Input records START

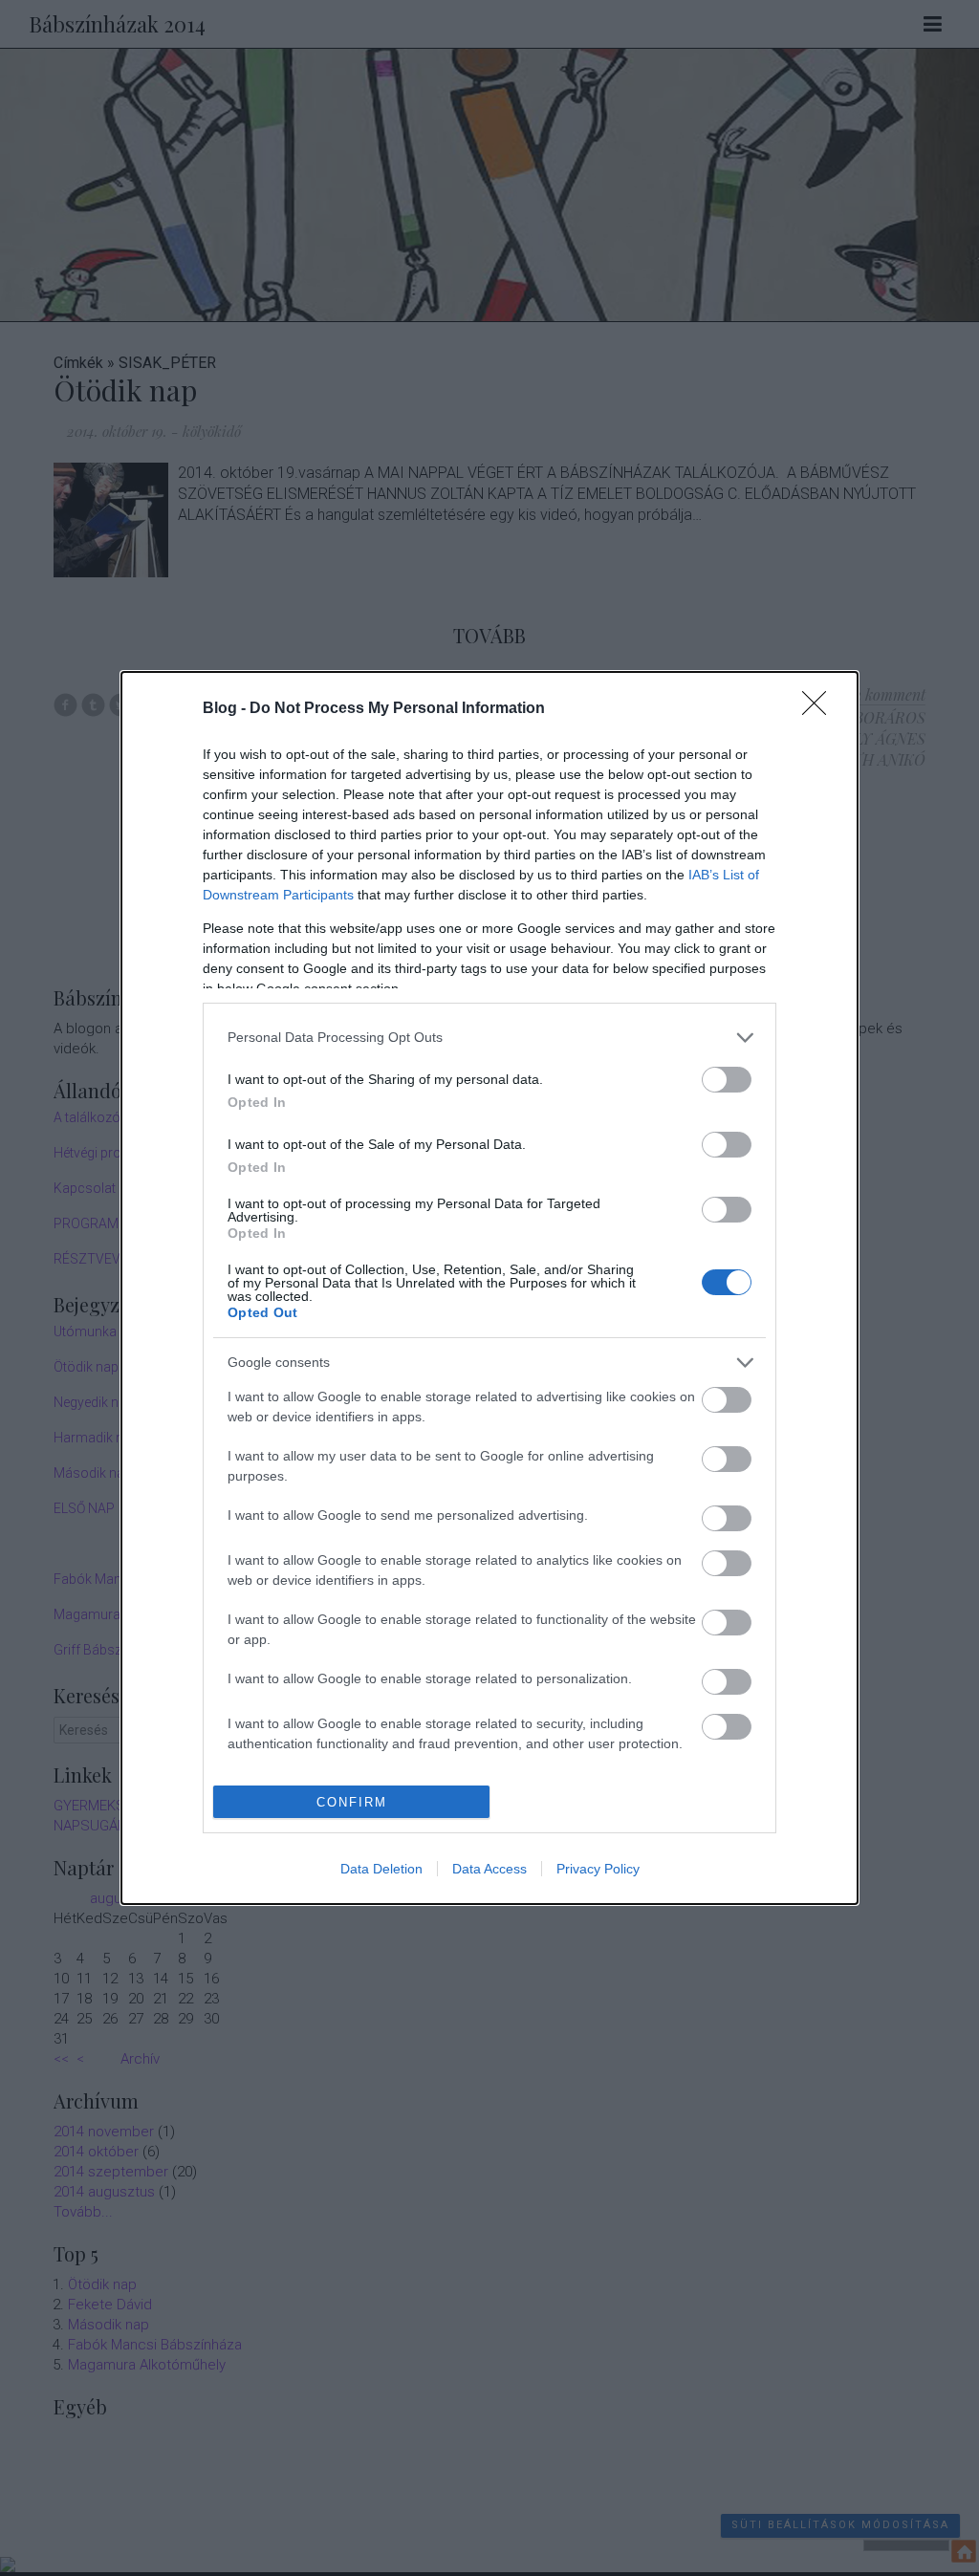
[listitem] (489, 1038)
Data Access (489, 1868)
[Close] (820, 709)
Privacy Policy (598, 1868)
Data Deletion (381, 1868)
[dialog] (489, 1288)
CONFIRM (351, 1802)
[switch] (726, 1080)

Input records END

*Problem details:* Nothing but the records themselves, exact and complete, should be returned; leave the pictures out.

*Answer to this task:*
[listitem] (489, 1038)
Data Access (489, 1868)
[Close] (820, 709)
Privacy Policy (598, 1868)
Data Deletion (381, 1868)
[dialog] (489, 1288)
CONFIRM (351, 1802)
[switch] (726, 1080)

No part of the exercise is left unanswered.